Court Opinion

ID: 4927415
Source: CourtListenerOpinion
Date Created: 2021-09-24 00:58:46.85586+00
Date Added: 2024-06-11T08:13:22.708189
License: Public Domain

By the Court.
It is no part of our duty, under these exceptions, to determine the correctness of the finding of the jury, upon the evidence adduced. The question submitted to our revision is, whether the instructions of the presiding Judge were erroneous in point of law. He left it to the jury to decide, whether at the time the defendant bought the swine in question of Staples, the property was in him, which they found in the affirmative. If there was no evidence leading to this conclusion, the cause ought not to have been so left. But it does appear to us, that there was such evidence'. The case finds, that Staples requested the plaintiff to buy a hog for him, proposing to pay the plaintiff therefor in lumber, or in some other way, that the plaintiff thereupon bought two sows, of which the swine in controversy were the increase, and put them into the hands of Staples.
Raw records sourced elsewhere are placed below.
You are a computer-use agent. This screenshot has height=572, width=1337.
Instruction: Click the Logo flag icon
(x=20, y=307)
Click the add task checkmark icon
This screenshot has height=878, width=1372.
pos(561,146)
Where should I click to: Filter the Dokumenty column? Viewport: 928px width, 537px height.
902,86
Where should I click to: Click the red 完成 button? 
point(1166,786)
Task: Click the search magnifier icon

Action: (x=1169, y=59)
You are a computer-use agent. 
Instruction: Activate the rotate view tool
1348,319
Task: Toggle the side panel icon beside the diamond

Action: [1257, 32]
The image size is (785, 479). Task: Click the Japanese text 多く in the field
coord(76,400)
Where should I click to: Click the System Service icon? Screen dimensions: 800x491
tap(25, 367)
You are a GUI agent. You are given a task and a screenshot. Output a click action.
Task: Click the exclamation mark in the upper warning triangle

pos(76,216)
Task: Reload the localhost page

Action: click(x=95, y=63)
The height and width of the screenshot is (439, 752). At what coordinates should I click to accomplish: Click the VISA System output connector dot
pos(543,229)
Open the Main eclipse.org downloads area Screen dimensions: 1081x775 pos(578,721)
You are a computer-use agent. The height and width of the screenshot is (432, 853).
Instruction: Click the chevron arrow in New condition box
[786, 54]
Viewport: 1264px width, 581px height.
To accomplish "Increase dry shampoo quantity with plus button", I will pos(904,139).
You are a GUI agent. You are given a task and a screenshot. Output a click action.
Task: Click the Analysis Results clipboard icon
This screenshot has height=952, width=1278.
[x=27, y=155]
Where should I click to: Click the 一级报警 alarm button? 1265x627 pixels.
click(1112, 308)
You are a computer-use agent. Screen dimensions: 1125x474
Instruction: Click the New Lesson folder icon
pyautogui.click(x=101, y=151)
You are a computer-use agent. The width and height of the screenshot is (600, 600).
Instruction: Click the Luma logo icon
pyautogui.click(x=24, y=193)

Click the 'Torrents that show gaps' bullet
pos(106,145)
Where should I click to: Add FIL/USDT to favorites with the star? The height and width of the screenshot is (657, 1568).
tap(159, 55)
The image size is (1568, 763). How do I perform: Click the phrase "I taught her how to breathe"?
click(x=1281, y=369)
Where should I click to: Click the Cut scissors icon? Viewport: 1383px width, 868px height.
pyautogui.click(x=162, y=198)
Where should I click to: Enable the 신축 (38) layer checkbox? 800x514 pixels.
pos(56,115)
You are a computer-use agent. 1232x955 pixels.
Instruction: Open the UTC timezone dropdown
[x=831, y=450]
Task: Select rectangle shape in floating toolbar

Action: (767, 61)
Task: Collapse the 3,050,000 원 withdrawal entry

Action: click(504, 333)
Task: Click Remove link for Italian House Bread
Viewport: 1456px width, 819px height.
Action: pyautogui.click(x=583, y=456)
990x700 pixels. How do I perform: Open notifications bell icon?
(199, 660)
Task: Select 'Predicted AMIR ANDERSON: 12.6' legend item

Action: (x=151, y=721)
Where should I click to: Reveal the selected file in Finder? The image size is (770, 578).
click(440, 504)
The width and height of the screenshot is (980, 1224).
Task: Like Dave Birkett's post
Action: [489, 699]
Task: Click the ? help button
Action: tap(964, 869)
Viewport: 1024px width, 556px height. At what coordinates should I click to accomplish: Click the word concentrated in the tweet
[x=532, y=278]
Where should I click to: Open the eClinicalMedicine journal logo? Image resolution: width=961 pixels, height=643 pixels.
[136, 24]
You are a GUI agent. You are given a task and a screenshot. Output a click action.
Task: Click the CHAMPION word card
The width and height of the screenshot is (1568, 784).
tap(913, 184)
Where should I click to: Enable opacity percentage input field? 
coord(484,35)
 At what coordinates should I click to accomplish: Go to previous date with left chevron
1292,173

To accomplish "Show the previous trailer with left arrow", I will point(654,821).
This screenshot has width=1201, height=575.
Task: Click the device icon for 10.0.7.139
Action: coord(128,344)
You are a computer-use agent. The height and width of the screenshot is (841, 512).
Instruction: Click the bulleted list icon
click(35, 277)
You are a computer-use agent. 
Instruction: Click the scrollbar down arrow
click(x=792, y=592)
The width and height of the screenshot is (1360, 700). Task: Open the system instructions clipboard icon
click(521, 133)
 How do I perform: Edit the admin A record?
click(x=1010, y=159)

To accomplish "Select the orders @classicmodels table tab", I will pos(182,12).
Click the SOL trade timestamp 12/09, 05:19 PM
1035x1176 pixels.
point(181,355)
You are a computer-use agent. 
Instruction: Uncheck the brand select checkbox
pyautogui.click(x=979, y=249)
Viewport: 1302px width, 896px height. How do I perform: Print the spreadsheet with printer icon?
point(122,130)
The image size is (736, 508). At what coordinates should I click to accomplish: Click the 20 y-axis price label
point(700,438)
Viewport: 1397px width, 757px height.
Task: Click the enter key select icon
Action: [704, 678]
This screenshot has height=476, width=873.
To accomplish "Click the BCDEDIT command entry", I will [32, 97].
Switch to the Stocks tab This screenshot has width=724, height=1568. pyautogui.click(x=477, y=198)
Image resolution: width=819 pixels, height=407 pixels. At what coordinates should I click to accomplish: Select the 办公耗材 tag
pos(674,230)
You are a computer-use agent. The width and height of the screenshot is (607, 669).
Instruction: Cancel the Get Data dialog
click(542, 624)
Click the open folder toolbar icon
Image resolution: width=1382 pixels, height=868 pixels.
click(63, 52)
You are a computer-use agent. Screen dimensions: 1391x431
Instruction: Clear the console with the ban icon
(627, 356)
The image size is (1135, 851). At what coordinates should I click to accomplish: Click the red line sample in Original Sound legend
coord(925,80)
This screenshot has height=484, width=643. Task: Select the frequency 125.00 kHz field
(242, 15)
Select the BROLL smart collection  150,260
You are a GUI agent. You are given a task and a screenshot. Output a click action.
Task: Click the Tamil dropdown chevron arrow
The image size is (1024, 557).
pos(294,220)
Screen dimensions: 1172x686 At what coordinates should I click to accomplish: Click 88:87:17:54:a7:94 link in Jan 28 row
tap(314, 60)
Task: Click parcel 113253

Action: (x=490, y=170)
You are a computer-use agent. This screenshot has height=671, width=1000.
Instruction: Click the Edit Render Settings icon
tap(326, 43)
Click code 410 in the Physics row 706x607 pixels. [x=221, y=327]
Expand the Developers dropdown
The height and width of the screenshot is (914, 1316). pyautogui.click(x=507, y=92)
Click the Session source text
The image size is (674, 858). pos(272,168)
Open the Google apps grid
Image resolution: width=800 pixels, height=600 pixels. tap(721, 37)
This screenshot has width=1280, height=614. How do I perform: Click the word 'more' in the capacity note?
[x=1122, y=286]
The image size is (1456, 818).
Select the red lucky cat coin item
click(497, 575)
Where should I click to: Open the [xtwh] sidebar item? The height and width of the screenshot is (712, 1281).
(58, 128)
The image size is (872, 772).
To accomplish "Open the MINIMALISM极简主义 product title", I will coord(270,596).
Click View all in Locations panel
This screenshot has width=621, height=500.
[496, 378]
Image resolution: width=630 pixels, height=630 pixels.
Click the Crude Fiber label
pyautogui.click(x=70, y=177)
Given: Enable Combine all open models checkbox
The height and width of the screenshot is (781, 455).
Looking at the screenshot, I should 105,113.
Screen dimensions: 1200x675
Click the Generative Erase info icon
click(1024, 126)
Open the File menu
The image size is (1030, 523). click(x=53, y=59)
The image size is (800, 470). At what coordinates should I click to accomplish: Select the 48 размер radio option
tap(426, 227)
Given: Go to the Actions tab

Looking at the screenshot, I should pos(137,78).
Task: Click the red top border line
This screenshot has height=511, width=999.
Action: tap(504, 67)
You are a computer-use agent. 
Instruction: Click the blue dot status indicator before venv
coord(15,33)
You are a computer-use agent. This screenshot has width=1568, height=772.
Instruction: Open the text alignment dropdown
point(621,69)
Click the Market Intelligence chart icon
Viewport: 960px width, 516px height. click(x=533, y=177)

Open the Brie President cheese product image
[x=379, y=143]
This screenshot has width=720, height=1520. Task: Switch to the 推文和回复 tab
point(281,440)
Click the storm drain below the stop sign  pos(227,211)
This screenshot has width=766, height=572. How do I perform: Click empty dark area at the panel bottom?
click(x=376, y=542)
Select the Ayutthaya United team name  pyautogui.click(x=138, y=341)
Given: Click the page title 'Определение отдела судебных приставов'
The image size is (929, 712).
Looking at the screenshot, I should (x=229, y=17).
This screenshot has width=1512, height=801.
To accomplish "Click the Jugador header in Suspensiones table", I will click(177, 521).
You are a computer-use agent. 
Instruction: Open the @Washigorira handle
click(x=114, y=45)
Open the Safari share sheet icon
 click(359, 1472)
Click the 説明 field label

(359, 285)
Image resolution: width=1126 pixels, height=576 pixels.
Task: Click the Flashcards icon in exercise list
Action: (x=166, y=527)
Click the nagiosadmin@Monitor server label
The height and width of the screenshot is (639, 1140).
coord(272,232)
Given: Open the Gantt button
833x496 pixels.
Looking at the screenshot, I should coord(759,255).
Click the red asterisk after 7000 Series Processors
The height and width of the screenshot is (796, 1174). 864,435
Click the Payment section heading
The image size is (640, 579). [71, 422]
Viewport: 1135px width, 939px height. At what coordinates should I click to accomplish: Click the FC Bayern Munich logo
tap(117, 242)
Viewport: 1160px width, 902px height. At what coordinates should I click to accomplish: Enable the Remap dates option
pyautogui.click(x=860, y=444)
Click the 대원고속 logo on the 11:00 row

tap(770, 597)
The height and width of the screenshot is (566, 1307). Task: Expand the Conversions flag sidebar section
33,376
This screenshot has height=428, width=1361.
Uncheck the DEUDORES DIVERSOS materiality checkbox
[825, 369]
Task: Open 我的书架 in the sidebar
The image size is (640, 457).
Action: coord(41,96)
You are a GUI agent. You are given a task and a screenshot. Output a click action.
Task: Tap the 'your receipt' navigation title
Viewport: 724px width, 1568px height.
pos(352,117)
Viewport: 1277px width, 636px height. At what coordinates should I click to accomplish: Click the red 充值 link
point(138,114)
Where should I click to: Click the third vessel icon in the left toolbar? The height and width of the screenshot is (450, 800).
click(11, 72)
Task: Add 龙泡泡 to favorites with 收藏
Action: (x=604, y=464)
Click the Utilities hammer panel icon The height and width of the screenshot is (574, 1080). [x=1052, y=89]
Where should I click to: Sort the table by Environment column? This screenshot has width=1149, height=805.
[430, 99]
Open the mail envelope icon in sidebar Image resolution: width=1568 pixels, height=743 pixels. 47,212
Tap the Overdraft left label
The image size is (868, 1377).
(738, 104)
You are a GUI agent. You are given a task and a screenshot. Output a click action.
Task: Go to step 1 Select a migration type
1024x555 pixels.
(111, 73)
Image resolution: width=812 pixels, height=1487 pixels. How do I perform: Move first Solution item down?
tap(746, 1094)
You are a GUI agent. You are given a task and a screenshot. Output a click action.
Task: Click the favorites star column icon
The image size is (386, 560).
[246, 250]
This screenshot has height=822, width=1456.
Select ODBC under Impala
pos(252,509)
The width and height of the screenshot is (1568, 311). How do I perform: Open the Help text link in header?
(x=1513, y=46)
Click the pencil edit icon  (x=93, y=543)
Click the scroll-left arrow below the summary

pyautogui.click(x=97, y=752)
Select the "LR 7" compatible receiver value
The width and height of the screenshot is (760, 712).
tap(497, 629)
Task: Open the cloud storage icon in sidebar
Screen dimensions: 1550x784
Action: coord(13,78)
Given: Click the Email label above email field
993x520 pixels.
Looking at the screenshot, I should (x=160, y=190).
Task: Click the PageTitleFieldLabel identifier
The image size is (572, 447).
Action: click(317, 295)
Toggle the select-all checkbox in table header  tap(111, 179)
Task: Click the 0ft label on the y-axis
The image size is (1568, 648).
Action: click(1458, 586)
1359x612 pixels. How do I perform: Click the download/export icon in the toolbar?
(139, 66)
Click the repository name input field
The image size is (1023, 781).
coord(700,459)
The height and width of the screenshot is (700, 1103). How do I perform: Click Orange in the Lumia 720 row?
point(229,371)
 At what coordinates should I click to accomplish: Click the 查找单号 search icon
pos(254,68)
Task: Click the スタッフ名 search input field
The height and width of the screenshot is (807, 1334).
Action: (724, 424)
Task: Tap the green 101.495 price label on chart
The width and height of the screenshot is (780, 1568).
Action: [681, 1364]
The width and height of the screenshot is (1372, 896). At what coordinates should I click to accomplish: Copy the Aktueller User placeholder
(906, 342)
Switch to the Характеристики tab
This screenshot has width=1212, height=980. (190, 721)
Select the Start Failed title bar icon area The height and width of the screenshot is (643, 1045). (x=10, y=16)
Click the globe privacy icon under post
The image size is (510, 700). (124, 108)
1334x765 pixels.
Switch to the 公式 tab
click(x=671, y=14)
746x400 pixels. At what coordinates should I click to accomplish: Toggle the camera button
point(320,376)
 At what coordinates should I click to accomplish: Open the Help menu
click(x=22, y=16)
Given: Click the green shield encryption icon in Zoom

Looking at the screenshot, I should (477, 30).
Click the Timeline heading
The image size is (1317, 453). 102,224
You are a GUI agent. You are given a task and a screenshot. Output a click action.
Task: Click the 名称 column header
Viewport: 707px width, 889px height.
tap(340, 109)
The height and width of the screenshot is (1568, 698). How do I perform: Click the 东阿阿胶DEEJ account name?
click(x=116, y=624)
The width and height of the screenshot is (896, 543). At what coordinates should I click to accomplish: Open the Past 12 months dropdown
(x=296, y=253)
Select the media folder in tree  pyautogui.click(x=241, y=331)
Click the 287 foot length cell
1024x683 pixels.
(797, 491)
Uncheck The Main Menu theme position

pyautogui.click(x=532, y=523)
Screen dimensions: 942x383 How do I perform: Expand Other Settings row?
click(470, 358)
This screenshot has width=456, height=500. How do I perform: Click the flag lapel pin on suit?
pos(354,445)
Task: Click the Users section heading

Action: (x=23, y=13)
The request was to buy one, but two were purchased and received, and if the testimony stopped there, it might fairly be insisted, that only one was intended for Staples. But it was in proof that the plaintiff often spoke of having bought both the sows for him. If such was the fact, which the jury must have found, his subsequent possession was evidence of property. The circumstances of that possession and the connexion between Staples and the plaintiff, were before the jury. Mere possession, as Staples was carrying on the plaintiff’s mill on shares, would have weighed little or nothing in the scale, if the plaintiff had not declared, that he purchased the swine for Staples. We do not perceive any sufficient legal ground, upon which to declare the instructions of the Judge erroneous. Exceptions overruled.